Healing is one of the shaman's main tasks, and he or she works with both medicinal and spiritual aspects of health. Part of the human "souls" could be lodged out of the body under crises such as the Latin American susto 'fright,' which makes the body vulnerable to illness. The shaman must then recover the missing psychic element and restore it to the patient. Companion spirits, acquired through the initiatory period, may help the shaman in these tasks.

Shamanism in the Book
Albín was the exemplar of a shaman in my tale. The elderly man had his own farmlands to raise, which demanded his constant attention, and he also devoted much of his time to his wife and son. He did the same work as all the other men in the Otomí village of Hníní, and he was even an active participant in the community. However, in addition to daily life he had special access to the wind spirits and ancient gods that most others in Hníní did not, and so many sought him out when they needed his appeal to the invisible world. The requests came notably for crops or healing: the well-being of the land and the people, the two keys to communal survival and therefore always the priorities in shamanic religion. He also led community ritual activities such as mountain pilgrimages and New Year's ceremonies.
Albín started his role as a shamanic healer in 1992, after he received dream messages from the spirits who had appointed him. He trained with Hníní elders, the keepers of the native mysteries, to learn how to cut the paper images of the nature gods--and what prayers and offerings were due for them.
Albín thus commerced with a motley gang of supernatural beings: living winds, mountain spirits, earth gods, and Catholic saints among them. (In principle, he could even listen directly to their messages by eating the hallucinogenic Santa Rosa leaves in his repertoire, though I'd never seen him do so.) While many of these divinities have deep roots in Mesoamerican spirituality, Albín's Otomí customs were open to symbols and figures introduced through Spanish Christianity since the Conquest. And yet, despite the occasional nod to Catholic prayer, the theology holds its essentially indigenous shape.

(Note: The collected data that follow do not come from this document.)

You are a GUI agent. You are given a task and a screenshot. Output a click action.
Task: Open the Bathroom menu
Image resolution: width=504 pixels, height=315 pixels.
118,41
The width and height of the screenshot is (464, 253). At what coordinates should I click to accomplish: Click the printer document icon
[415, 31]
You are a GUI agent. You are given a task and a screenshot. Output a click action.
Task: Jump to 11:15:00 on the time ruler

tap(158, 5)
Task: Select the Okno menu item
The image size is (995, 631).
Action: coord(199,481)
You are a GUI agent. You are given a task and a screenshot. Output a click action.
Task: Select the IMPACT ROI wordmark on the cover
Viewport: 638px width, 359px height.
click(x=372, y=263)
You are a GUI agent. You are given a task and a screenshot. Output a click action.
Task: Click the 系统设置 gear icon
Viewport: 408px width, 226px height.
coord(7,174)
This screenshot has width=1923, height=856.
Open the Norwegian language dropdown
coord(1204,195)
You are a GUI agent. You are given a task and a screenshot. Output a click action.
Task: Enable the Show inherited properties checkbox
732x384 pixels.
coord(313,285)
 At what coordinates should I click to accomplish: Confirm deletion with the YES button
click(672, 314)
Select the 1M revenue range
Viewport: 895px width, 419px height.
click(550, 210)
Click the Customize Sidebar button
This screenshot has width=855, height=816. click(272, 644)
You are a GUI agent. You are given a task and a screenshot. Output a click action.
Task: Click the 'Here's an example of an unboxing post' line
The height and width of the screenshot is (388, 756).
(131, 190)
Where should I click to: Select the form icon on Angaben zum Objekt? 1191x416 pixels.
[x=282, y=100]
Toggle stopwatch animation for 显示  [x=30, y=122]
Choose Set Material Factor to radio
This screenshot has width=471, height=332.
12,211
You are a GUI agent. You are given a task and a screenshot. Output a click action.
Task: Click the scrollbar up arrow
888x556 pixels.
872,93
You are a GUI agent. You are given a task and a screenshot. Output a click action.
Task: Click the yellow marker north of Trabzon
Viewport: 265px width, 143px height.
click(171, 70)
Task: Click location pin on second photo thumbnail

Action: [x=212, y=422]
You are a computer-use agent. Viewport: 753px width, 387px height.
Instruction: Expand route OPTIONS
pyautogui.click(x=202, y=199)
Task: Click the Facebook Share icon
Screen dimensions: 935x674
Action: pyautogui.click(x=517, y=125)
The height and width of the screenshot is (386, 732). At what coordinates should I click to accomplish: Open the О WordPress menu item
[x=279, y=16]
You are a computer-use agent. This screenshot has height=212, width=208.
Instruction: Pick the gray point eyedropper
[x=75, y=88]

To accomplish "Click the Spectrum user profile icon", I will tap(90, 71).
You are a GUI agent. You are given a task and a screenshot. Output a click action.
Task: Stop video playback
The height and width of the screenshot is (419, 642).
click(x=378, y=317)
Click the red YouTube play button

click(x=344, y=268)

This is the ultimate meaning of The Shaman's Cross: among the Aztec and Otomí villages, I found a native spirituality that has kept its shamanic foundations by adapting to Christianity, not failing before it. To the Otomí shamans Teo and Albín, the cross has sacred power, it amplifies the effects of rituals and prayers, as taught by God. Millions of Mexico's indigenous peoples have followed native and Christian practice as complements, not competitors, in their spiritual life: together they teach the rites and morals to live properly in this world and to prepare for the next. In this way the community acts respectfully, harmoniously with the natural world around them and the sacred forces that move it. The shaman must then speak across the fields of spirit and man.